Se all’indomani del tragico e fatidico 11 settembre, come aveva titolato «Le Monde», l’intero Occidente si era sentito «tutto americano» come un sol uomo, per i progressisti è diventata impellente, più di recente, una nuova e ulteriore identificazione: quella che non troppo tempo fa Timothy Garton Ash ha emblematicamente sintetizzato, affermando che «siamo tutti americani blu ora»,1 dal colore del Partito democratico ancora adesso, almeno parzialmente, sotto shock, dopo la sconfitta elettorale, e orfano di un leader. Or dunque, il quesito fondamentale è: esiste veramente un’«Altra America»? Qualcuno dice che è soltanto un’idea, la proiezione di una lista di desiderata tipicamente europei che c’entra poco o nulla con la prima (e unica) superpotenza planetaria odierna, int enzionata a fare e disfare, e a rimodellare l’ordine mondiale all’insegna di un «Nuovo secolo americano», in maniera – per usare un eufemismo – quanto meno sbrigativa, preoccupandosi assai poco dei propri partners e men che meno dell’Unione europea. Eppure quell’«Altra America», l’America bifronte – lacerata al suo interno (alla sinistra piace sempre, chissà perché, farsi del male) ma, in definitiva, indivisibile – liberal e radical, ha rappresentato, nel corso degli anni Sessanta e Settanta, fino alla «rivoluzione conservatrice» del reaganismo (propiziata dalla rivolta antifiscale del referendum californiano «Proposition 13» del 1978) la vera America; duramente contrastata dai repubblicani, i quali, però, non si sarebbero mai sognati sino ad allora di mettere in discussione la dignità dei lavoratori e il ruolo dello Stato e del Big Government, con la sua matrice «dirigista» e favorevole al welfare.2

Cosa ne resta ora?
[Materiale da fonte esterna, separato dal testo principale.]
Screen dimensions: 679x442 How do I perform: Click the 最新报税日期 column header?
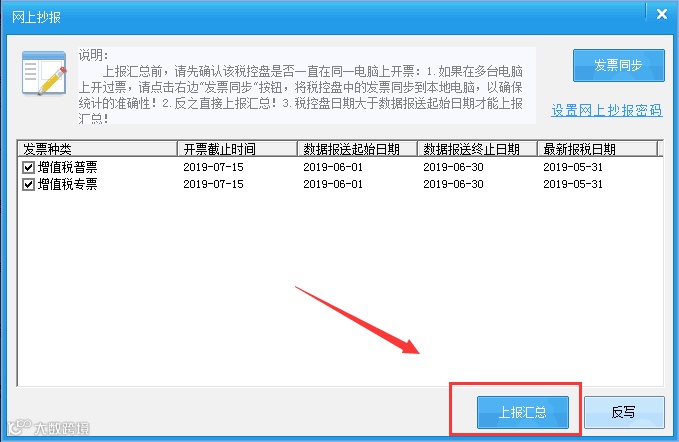point(597,149)
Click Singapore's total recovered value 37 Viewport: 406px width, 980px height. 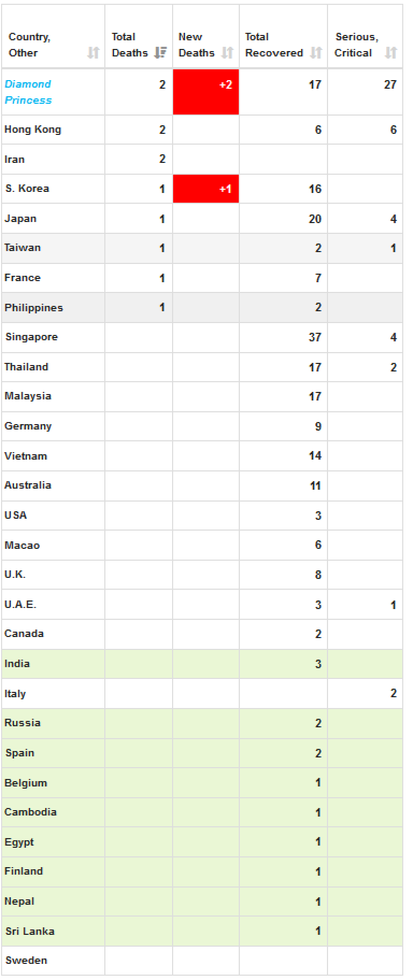point(315,337)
Una domanda che si rivela estremamente pressante e rilevante dopo l’impressionante vittoria riportata da George W. Bush e dai suoi «cavalieri cristianissimi » evangelici, così antitetici a quelli che popolarono la Camelot di «Re Artù JFK», esemplarmente celebrata dal suo «agiografo ufficiale» Arthur Schlesinger, che di Kennedy, il presidente delle grandi speranze, fu consigliere. Rimane, per fortuna, ancora molto.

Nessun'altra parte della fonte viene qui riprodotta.